Over the course of the film, Eburi’s voice-over tells us the stories of his life in the most unusual way. Some episodes are in flashback, some are his daily routines, all scattered randomly around his fluid thoughts. His storytelling sometimes dissects the visual into avant-garde wonder. In one scene, when Eburi is explaining his attire for work, including his underwear, Eburi and his colleague were shown in their underwear, while they walk to the office. It is just his way of showing how he perceives the life, why he prefers cheap simple underwear rather than colorful ones, or how he imagines himself during the office hours, but it would certainly look comical in this context. Then it gradually becomes apparent that he is obsessed. He is obsessed with having an opinion. Such an obsession bends and breaks the rules of perception, but self-consciousness without ventilation creates ever amplifying feedback loop.

 

 

Such an overdrive of self-consciousness, and above all, self-consciousness of an boring middle-aged man, may not be perceived as something of interest. It is like reading a Facebook post or bunch of tweets by … well almost all of us. And the Japanese audience back in ’60s found this film not only just boring but also irritating. The film has been shown in theaters only for a week and shelved and forgotten.

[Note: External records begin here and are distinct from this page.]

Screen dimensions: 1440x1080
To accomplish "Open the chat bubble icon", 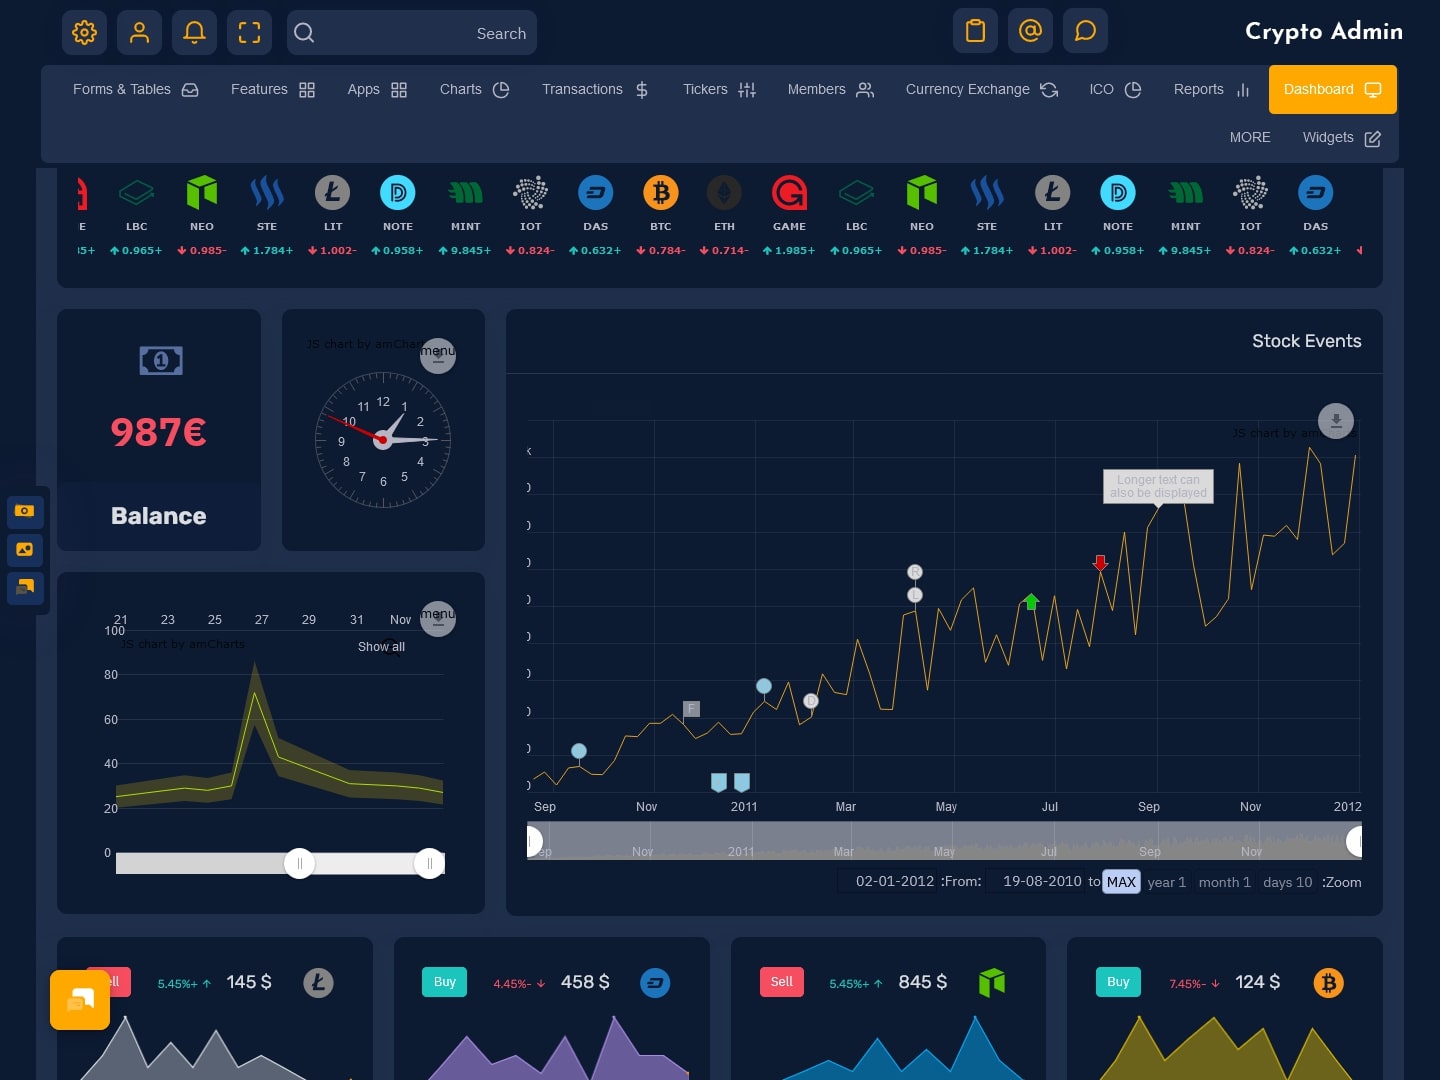I will [1085, 30].
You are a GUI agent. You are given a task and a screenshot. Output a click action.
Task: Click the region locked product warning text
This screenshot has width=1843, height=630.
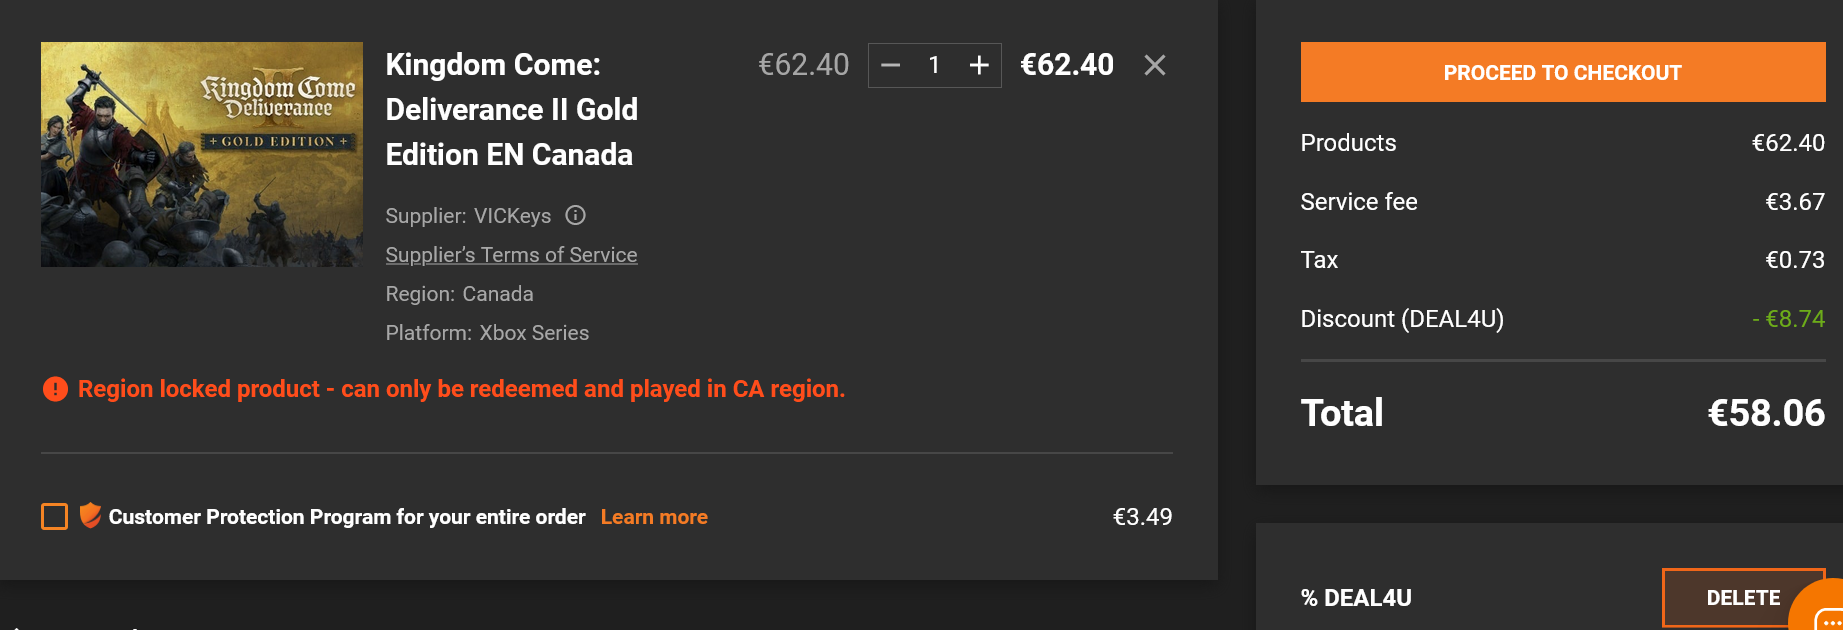(x=462, y=389)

Kihachi Okamoto was not the original choice for the director of the film. Yuzoi Kawashima was assigned to direct this light comedy. However, Kawashiwa died suddenly in June 1963, and the producer Masumi Fujimoto wrongly assumed Okamato could handle this cheerful, if a bit cynical, essay on modern salarymen just as good as other able directors. The completed movie wasn’t a comedy. Not a cheerful one. It’s a avant garde visual meta-fiction. Animation in a style of UPA, saturated stream-of-consciousness voice-over, stop motion overlay, and a long monologue on war by the man of the forgotten generation in the end, all thrown into 102 minutes of film. It was destined to meet the disaster.

 

 

However, over the years, the reputation of the film steadily picked up. Some think the film is an ambitious sleeper, if not a masterpiece. The inexplicable regret and resentment of Mr. Eburi, surviving the war and enjoying the happiness, may resonate more with us today. We have acquired wealth, not the wealth of 1% or not even 10%, but we still enjoy reminiscent of 20th century industrial and information revolution in those “advanced” nations. We are obsessed. We are obsessed with abundance. But somehow, we forgot something. There used to be Cold War, and threat of nuclear annihilation. Maybe we don’t feel like digging a nuclear shelter like those people did back in 50’s, but we feel uneasy. It’s not just Trump. Not just Abe. Not even Putin, for that matter. It’s whole atmosphere of uneasiness. We might have felt some tickling uneasiness, but we were obsessed with having fun. It may not be evil. But nonetheless, it’s dark and something we have forgotten for a long time.

Unfortunately, we know it’s busting wide open here and there and everywhere.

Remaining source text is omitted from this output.